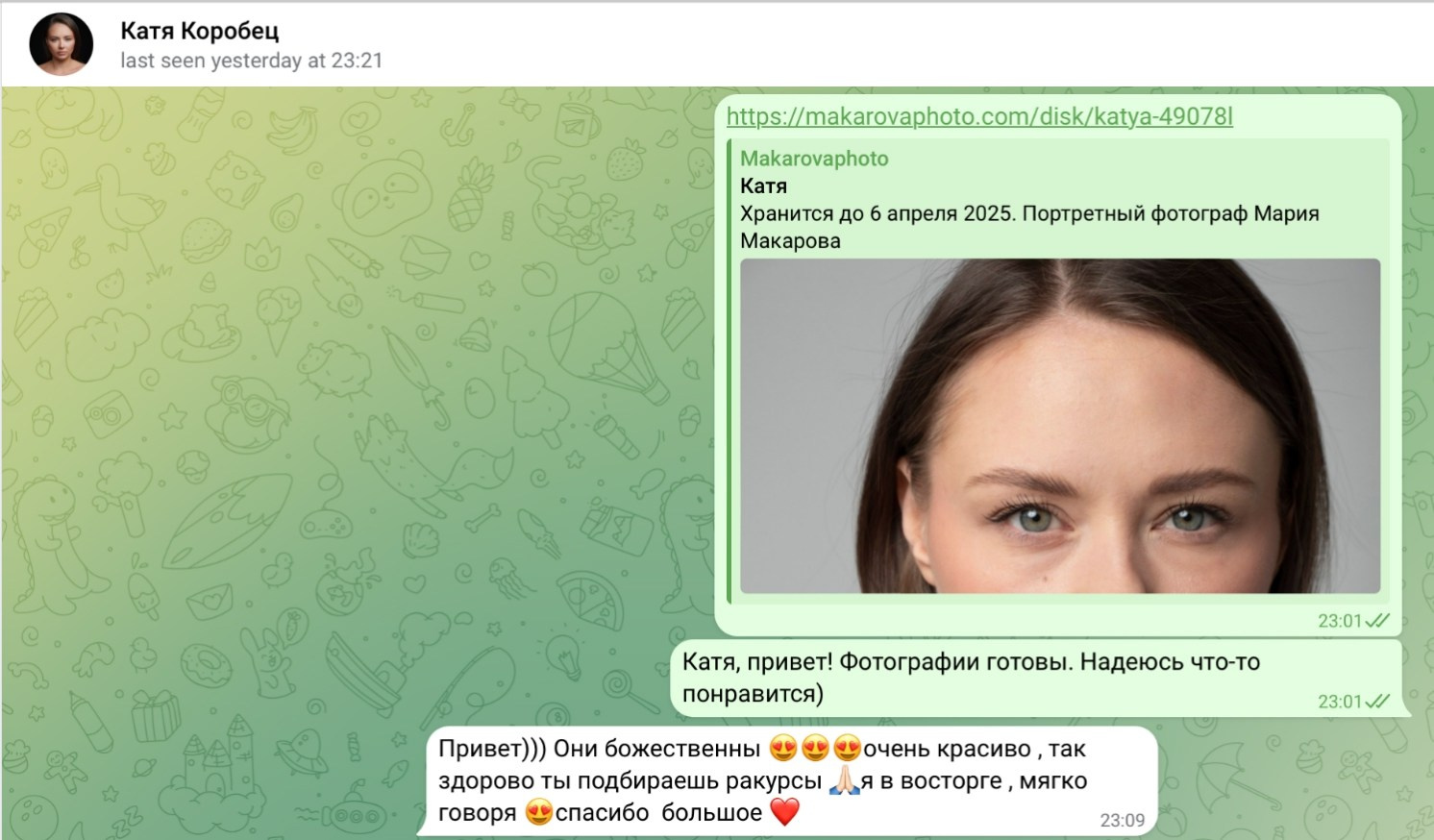Click the bold preview title "Катя"

click(x=763, y=185)
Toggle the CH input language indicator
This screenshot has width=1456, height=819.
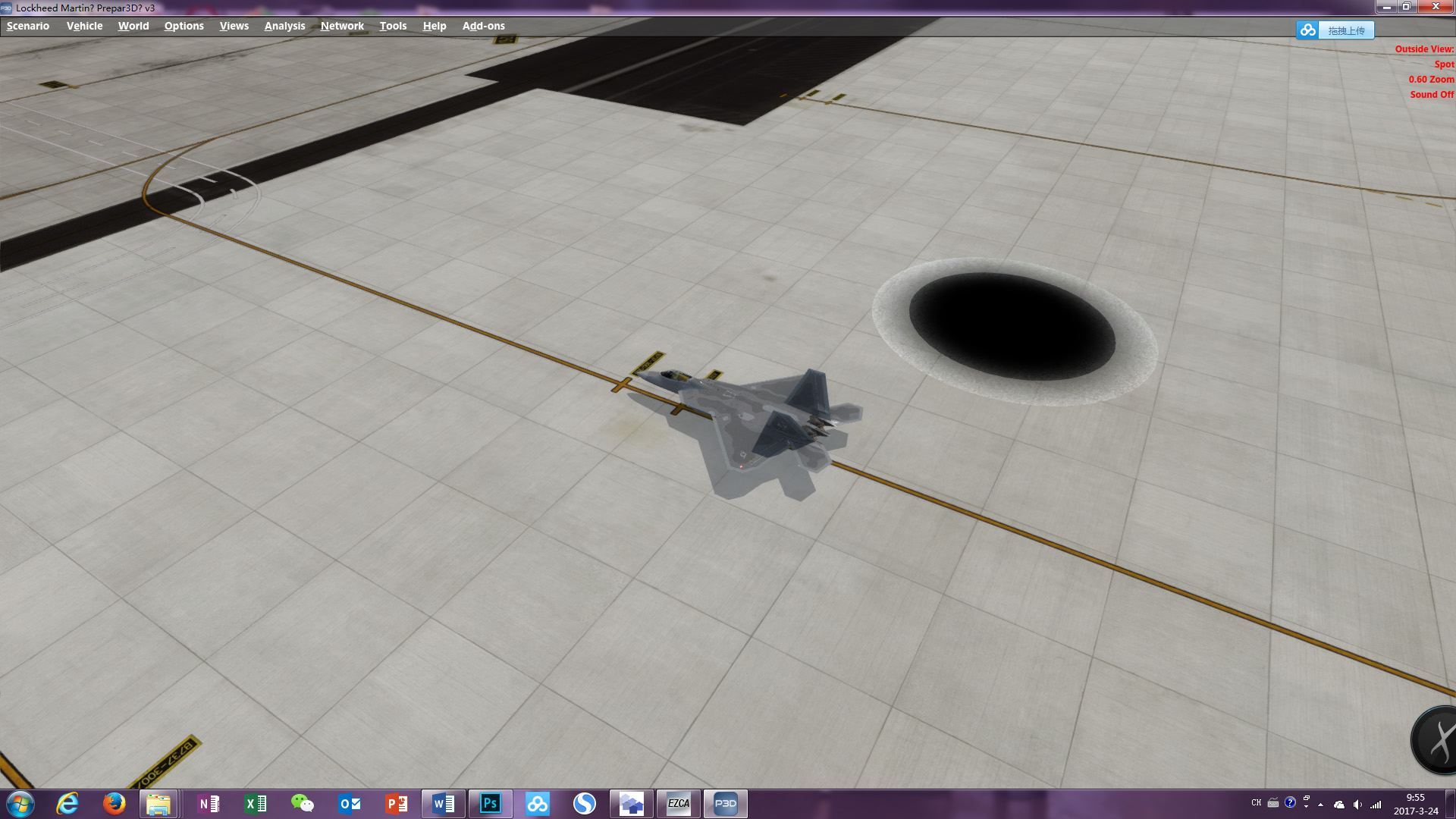point(1257,803)
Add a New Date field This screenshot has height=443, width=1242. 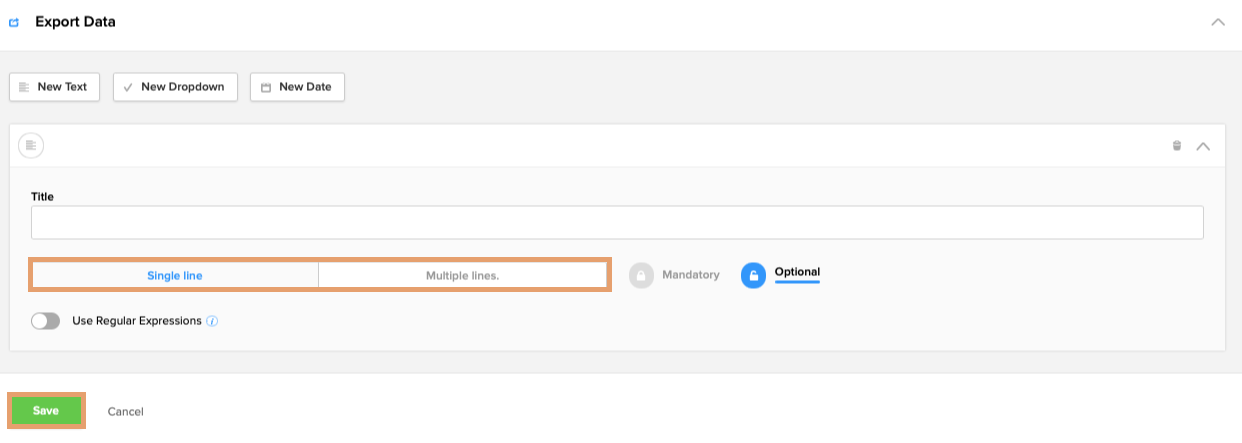(x=297, y=87)
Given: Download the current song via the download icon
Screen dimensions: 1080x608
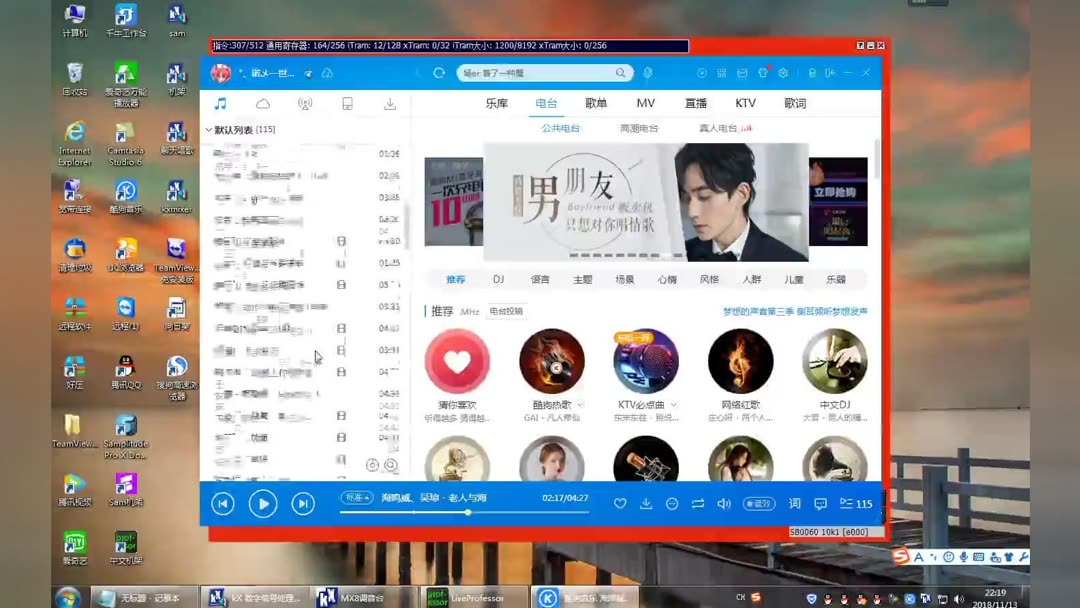Looking at the screenshot, I should [646, 503].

> Instructions to follow: What is needed is an exact repeat of the lines from the one containing "Given: Download the" through the last line of the records above, both included, with pictures left out.

> Solution to the exercise:
Given: Download the current song via the download icon
Screen dimensions: 1080x608
Looking at the screenshot, I should [646, 503].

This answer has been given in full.